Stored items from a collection

# # # #

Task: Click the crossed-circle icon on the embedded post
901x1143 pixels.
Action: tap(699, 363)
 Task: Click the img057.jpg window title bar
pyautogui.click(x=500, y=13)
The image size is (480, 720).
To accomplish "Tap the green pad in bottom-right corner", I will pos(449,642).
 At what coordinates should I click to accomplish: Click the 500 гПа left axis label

# # # #

> **Task objective**
Copy out the records shown above, every one, exactly.

> **Answer area**
Task: Click the crossed-circle icon on the embedded post
901x1143 pixels.
Action: tap(699, 363)
 Task: Click the img057.jpg window title bar
pyautogui.click(x=500, y=13)
The image size is (480, 720).
To accomplish "Tap the green pad in bottom-right corner", I will pos(449,642).
 At what coordinates should I click to accomplish: Click the 500 гПа left axis label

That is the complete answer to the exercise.